Le crowdfunding est alors un passage obligé pour les auteurs de webdocumentaires. Il permet non seulement de récolter les fonds nécessaire à la réalisation du projet mais aussi et surtout de faire connaître le projet et de développer un communauté. Les producteurs et les diffuseurs se sentent alors rassurés par ce premier pas engagé.

Quant à la vie de ces deux webdocumentaires une fois diffusés, leurs auteurs envisagent un enrichissement nourri par les internautes. « La vie de notre projet ne s’arrêtera pas au moment de sa mise en ligne. Au contraire, nous envisageons Madrid, cité indignée comme un documentaire participatif, citoyen, à l’image du mouvement des Indignés ».

« Nous souhaitons faire de Frigos à nu un vrai projet participatif : il sera possible, pour ceux qui le souhaitent, de publier eux-mêmes leurs photos de frigo. Elles seront répertoriées sur une carte et nous sélectionnerons les plus pertinents pour approfondir les portraits. Et les auteurs de conclure : « Qui sait, si tout se passe bien, on irait bien explorer les frigos du monde entier ! »

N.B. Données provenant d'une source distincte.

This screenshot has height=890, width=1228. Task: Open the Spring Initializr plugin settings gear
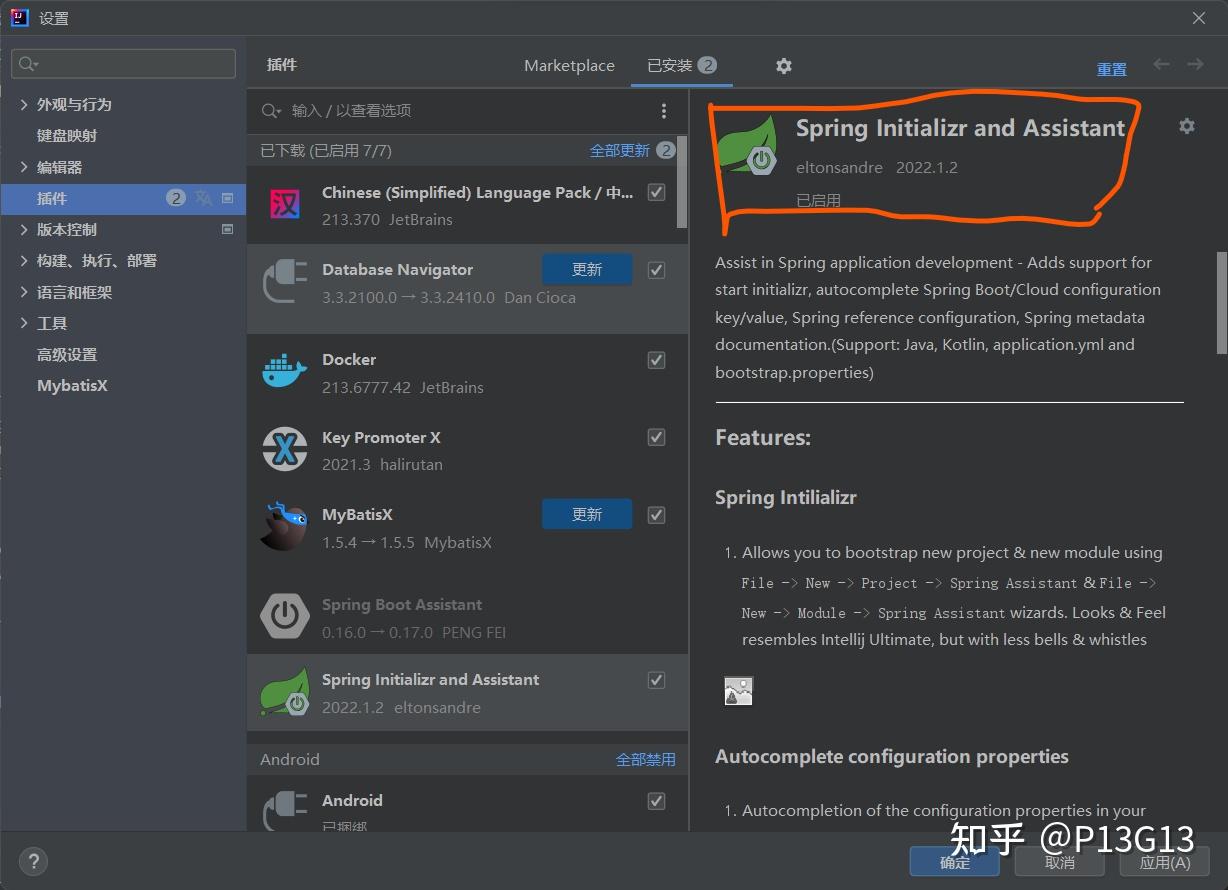point(1186,126)
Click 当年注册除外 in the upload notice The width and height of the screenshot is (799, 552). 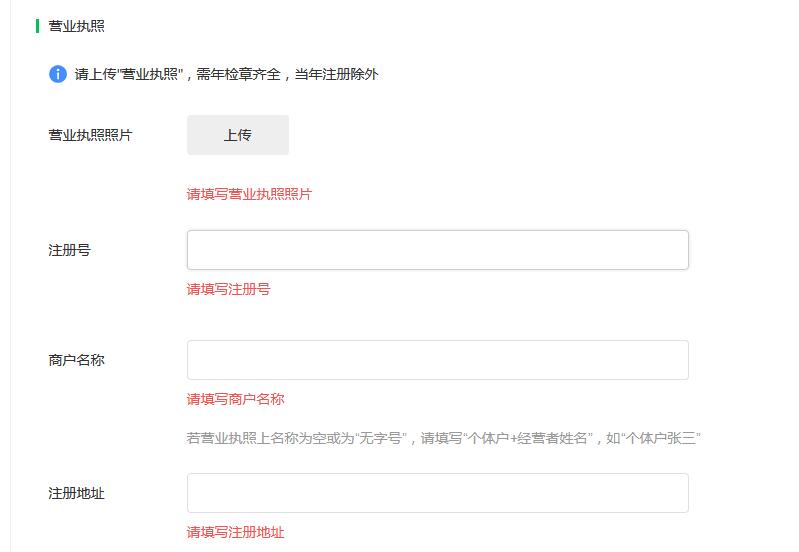(x=336, y=74)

Un rapide focus pour terminer sur un projet qui a, lui, réussi la première étape de son parcours du combattant : Une jeunesse bosnienne. Le projet mené par Laura Tangre, photographe lyonnaise, a levé plus de 4.900 euros sur la plateforme. « Je suis partie en vacances là-bas il y a deux ans, j’ai découvert et aimé ce pays ; je me suis dit que, malgré sa proximité géographique, la Bosnie était mal connue. » Du coup, Laura décide de s’intéresser à une partie spécifique de la population, la jeunesse. Elle tourne ses portraits dans le courant de l’année 2011 grâce à une aide de la région lyonnaise et de la ville. Inediz, formé de Claire Jeantet et Fabrice Caterini, prend ensuite le projet sous son aile pour assurer la collecte de fonds pour le montage et la post-production. Le programme propose huit courts-métrages documentaires : deux portraits, trois thèmes, deux unités de lieu. Les « bonus » du webdoc allieront cartographies, articles et définitions (ce qui permettra notamment de briller en soirée en connaissant précisément la différence entre bosnien et bosniaque). Narration classique donc, pour une photographe qui se dit davantage inspirée par les œuvres de Samuel Bollendorff que celles orientées gameplay. La mise en ligne n’est pas encore définie, puisque la jeune équipe attend une confirmation pour un financement complémentaire qui permettrait de lancer un développement web ad hoc. Dans le cas contraire, le logiciel Klynt pourrait permettre à Une jeunesse bosnienne de voir le jour, presque 20 ans après le siège de Sarajevo.